● **WHAT IS REQUIRED**
Take each line of the material that includes "hand" and copy it.

● **INFORMATION SHOWN**
○ ○ ○ ○ ○

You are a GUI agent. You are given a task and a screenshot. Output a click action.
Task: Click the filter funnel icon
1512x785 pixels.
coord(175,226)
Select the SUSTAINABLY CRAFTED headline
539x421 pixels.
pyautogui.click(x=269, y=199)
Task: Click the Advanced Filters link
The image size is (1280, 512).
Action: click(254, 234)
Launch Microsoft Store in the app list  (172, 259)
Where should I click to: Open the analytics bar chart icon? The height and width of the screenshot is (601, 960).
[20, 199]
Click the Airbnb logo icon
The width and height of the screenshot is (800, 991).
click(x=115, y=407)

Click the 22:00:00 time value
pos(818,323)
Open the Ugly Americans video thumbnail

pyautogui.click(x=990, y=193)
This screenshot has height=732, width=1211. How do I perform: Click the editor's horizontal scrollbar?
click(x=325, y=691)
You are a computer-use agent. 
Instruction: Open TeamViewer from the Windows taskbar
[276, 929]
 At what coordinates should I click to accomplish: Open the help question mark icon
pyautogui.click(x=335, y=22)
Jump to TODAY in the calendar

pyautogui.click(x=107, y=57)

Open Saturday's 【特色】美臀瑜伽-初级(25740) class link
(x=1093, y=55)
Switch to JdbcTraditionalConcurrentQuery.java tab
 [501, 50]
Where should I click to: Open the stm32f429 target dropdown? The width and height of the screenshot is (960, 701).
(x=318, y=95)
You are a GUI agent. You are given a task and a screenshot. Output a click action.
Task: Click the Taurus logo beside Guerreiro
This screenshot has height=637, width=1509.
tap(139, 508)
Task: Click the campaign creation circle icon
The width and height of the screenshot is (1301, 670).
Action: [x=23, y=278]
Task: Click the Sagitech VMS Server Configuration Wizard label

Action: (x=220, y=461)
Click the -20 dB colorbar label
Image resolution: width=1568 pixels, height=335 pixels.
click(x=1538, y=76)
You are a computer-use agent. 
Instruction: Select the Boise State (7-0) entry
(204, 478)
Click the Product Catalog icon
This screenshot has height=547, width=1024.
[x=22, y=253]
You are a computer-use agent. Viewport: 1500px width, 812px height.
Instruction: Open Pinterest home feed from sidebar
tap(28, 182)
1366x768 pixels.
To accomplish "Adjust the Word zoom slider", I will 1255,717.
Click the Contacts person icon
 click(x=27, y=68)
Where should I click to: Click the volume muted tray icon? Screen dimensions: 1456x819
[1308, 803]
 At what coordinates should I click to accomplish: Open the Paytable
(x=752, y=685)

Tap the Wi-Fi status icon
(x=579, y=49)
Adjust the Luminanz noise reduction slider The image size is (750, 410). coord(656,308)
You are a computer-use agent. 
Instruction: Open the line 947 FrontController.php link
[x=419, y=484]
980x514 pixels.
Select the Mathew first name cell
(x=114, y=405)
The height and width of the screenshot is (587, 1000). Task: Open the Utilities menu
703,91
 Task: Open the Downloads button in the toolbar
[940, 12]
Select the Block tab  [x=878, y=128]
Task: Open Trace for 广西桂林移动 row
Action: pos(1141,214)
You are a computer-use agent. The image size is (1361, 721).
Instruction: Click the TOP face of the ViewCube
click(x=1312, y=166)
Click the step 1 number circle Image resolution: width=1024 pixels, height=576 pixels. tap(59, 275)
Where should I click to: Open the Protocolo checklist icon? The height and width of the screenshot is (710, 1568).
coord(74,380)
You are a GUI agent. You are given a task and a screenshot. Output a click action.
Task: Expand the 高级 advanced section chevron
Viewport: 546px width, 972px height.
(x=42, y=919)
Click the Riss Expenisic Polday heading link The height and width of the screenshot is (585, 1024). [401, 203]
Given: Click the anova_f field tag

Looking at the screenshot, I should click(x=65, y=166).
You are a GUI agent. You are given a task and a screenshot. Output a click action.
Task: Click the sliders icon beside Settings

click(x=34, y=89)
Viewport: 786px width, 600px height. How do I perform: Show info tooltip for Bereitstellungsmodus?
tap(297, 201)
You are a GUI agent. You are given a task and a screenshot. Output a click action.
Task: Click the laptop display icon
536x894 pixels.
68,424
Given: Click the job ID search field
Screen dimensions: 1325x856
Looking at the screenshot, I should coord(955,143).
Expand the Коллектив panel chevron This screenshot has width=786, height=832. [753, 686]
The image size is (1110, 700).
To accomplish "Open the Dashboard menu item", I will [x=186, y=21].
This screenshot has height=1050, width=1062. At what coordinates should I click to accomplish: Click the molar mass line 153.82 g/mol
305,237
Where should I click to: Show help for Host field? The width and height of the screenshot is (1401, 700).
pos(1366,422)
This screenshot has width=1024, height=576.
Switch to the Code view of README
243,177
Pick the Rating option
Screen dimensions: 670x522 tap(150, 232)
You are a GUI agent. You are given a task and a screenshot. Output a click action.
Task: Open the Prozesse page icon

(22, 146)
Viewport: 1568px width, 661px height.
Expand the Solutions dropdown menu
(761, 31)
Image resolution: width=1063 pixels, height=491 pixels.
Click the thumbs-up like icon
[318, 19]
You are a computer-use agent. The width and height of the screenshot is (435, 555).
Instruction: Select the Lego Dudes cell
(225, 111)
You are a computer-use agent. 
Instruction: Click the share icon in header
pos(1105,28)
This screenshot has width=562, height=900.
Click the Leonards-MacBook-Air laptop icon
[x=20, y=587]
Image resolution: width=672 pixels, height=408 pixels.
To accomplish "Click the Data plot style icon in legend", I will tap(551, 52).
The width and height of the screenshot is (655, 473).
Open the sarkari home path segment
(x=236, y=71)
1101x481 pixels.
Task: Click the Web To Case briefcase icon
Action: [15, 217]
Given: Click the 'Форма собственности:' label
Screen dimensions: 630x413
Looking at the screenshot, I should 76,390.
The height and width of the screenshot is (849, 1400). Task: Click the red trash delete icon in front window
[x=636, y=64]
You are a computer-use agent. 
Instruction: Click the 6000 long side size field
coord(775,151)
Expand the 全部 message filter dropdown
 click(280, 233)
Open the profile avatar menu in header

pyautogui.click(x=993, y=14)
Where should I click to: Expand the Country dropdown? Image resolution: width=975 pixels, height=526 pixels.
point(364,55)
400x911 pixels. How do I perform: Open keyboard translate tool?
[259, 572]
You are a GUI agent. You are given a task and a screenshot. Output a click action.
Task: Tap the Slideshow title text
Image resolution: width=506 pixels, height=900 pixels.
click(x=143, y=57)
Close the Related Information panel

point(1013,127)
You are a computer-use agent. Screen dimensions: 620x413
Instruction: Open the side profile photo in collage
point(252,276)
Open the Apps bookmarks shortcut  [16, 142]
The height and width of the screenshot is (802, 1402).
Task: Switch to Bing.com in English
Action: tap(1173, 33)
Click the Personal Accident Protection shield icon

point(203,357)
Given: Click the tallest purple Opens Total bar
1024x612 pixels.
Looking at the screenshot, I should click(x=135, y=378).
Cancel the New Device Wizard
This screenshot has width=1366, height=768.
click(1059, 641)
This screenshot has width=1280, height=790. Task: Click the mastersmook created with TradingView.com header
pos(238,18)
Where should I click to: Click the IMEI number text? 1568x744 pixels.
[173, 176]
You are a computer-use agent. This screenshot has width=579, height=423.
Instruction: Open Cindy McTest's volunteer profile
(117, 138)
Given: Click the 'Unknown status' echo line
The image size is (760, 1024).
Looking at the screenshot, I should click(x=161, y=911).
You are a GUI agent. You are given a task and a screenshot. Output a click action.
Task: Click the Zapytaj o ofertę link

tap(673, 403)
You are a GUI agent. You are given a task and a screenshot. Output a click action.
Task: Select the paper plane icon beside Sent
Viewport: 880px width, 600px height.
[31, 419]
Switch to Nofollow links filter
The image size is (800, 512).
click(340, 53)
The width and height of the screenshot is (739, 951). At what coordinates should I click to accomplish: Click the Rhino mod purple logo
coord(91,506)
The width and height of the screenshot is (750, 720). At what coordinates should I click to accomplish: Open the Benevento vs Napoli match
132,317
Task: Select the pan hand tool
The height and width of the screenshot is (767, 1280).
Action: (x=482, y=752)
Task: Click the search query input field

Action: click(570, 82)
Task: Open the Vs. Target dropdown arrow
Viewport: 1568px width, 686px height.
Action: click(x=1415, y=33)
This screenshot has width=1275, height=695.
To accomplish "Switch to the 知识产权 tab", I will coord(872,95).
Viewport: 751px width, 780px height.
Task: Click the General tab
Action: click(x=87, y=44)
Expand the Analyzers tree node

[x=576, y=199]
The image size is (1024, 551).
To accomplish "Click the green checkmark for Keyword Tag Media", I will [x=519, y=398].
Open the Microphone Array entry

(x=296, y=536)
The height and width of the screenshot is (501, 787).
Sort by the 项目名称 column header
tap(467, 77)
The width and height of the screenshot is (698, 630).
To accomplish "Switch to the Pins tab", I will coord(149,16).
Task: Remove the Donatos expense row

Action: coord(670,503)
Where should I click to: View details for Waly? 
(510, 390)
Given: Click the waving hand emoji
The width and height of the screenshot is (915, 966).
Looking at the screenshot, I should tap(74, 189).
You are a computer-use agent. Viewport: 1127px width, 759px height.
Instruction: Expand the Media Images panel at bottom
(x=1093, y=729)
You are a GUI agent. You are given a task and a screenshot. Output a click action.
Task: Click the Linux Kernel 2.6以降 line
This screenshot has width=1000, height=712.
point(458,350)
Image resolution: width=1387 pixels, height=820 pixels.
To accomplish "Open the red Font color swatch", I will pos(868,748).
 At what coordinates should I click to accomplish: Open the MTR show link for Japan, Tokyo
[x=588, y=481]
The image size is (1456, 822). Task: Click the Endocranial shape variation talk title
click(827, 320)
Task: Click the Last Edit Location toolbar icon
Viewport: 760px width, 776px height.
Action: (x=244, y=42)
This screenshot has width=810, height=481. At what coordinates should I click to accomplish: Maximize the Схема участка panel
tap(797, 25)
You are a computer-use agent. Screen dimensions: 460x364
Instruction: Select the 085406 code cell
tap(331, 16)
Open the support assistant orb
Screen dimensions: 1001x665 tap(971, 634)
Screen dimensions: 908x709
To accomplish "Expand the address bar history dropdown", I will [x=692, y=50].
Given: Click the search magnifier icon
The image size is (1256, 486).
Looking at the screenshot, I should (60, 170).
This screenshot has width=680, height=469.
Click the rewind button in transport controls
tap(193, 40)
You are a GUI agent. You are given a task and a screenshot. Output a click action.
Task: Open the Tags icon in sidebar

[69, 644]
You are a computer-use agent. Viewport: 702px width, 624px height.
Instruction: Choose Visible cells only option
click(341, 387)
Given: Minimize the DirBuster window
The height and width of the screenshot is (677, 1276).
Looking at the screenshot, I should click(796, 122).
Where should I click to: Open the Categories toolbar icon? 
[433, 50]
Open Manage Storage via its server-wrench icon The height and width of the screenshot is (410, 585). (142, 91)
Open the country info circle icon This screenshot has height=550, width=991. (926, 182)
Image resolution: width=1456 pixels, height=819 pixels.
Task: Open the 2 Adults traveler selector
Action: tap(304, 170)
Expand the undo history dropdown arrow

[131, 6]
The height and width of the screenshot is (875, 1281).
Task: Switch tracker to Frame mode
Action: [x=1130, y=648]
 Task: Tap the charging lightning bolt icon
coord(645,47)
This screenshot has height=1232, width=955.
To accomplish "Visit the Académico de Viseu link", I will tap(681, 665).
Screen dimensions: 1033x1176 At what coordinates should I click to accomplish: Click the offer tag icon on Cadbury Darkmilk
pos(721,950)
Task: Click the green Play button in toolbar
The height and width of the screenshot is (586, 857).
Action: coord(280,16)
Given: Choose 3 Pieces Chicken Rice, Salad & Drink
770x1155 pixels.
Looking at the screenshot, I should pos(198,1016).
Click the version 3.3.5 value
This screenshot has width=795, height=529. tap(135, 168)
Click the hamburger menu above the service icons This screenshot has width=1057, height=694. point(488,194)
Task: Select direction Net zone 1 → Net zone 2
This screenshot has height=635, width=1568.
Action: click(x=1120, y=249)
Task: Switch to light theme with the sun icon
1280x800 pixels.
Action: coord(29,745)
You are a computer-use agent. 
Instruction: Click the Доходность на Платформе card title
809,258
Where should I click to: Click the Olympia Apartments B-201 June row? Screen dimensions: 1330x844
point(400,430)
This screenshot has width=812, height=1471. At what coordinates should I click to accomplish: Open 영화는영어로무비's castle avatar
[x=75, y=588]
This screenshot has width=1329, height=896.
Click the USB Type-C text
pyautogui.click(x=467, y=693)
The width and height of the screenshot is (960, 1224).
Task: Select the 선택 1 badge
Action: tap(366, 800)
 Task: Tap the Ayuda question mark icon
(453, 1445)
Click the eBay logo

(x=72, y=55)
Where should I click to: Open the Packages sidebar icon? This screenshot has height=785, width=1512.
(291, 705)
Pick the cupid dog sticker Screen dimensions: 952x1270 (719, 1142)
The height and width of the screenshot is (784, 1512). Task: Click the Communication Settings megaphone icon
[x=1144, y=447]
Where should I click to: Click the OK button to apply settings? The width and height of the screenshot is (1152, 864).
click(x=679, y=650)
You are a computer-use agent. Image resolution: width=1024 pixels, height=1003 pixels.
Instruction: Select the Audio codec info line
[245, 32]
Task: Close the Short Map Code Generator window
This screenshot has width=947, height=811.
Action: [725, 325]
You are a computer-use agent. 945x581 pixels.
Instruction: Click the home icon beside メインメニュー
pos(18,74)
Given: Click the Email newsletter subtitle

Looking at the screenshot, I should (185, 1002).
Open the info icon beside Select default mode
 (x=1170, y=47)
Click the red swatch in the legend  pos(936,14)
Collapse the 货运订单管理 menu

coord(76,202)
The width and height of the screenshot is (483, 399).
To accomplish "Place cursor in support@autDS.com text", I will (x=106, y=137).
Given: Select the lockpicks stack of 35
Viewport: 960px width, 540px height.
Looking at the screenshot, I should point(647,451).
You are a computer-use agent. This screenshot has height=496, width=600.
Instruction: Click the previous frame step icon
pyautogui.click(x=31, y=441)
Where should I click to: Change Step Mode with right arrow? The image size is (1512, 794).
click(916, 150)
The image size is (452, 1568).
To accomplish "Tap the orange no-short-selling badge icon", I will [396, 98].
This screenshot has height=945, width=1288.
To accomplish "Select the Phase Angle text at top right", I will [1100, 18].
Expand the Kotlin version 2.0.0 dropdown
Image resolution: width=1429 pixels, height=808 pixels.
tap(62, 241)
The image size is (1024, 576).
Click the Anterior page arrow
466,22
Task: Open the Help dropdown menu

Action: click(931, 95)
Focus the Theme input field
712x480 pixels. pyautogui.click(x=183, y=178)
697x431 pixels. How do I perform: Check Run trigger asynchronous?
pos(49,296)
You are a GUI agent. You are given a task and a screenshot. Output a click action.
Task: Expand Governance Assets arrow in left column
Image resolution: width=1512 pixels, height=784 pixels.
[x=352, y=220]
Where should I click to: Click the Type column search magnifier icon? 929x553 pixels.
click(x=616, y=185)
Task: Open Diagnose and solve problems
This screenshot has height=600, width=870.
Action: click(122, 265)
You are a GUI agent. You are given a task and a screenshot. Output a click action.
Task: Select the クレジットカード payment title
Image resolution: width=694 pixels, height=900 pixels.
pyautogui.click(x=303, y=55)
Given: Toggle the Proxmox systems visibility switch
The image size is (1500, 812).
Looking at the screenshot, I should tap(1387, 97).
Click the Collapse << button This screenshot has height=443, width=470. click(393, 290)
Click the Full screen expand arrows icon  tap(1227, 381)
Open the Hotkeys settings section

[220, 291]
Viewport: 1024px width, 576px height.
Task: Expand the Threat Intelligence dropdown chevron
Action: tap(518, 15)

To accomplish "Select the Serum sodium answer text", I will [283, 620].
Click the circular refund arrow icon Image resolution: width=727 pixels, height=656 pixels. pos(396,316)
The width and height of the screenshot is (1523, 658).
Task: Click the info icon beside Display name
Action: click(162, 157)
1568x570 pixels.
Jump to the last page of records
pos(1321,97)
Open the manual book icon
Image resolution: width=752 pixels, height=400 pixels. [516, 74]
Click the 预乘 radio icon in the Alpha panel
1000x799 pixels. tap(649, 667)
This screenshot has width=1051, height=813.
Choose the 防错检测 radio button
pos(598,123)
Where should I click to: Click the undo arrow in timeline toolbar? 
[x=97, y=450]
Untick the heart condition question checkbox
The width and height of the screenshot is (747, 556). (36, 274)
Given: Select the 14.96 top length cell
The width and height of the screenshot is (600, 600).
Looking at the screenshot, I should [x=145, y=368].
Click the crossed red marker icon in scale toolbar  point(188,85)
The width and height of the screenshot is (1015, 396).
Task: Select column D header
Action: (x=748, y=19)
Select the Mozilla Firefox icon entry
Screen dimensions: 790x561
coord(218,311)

○ ○ ○ ○ ○

● **WRITTEN ANSWER**
Task: Select the pan hand tool
Given: Click the waving hand emoji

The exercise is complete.